Muck is the smallest of the four inhabited Small Isles, and its landscape is low and fertile. The majority of the island is used for livestock, and inventive islanders use wool and other materials to create traditional rugs and clothing. There are incredible white-sand beaches along the coast for watching the sunset, visiting the small Muck ponies, and observing whales and porpoises.

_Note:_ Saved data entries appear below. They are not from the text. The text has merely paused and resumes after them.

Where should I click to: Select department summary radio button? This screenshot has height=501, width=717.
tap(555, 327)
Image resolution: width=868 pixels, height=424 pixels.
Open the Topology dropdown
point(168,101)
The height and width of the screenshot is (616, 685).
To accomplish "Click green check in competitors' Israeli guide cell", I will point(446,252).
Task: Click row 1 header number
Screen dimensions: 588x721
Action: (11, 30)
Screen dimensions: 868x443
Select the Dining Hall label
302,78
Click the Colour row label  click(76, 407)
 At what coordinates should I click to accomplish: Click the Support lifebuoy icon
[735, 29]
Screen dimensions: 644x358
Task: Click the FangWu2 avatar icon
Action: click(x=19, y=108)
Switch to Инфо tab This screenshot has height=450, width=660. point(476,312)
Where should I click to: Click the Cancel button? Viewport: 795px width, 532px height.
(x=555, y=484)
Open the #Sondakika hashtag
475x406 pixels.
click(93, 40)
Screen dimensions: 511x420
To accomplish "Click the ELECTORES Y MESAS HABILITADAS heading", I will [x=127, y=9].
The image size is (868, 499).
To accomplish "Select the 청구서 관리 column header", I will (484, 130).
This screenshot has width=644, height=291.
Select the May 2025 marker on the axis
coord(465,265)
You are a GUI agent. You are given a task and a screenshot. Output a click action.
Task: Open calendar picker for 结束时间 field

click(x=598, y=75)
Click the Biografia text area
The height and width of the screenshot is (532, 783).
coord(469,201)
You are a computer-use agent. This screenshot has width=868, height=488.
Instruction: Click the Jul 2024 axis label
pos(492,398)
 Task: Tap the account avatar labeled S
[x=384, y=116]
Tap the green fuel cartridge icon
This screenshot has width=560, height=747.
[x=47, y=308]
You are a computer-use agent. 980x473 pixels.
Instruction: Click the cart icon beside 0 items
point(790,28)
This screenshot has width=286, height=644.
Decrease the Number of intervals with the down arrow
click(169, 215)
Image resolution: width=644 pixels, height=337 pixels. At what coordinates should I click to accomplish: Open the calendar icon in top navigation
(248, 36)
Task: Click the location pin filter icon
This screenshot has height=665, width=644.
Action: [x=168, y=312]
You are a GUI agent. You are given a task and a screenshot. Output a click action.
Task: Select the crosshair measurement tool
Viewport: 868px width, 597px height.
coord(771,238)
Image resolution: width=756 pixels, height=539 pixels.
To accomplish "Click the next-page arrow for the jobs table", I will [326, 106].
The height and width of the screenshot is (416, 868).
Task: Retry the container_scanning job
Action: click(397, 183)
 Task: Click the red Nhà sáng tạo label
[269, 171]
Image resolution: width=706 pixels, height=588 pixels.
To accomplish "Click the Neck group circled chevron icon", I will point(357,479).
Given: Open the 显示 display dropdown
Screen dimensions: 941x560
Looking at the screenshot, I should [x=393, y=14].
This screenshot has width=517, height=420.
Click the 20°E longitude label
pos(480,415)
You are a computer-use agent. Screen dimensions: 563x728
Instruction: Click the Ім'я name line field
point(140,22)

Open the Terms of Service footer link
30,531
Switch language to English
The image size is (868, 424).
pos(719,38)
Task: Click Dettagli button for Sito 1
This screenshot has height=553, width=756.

This is one of the most charming islands in the group of Slate Islands off the west coast of Scotland. It is the Inner Hebrides’ smallest permanently inhabited island, and visitors must request the short ferry by pressing a button that activates a klaxon during the day and a light at night. Easdale is home to traditional whitewashed cottages, a small pub, and abandoned slate quarries that are now filled with crystal-clear blue water and are ideal for swimming in the wild.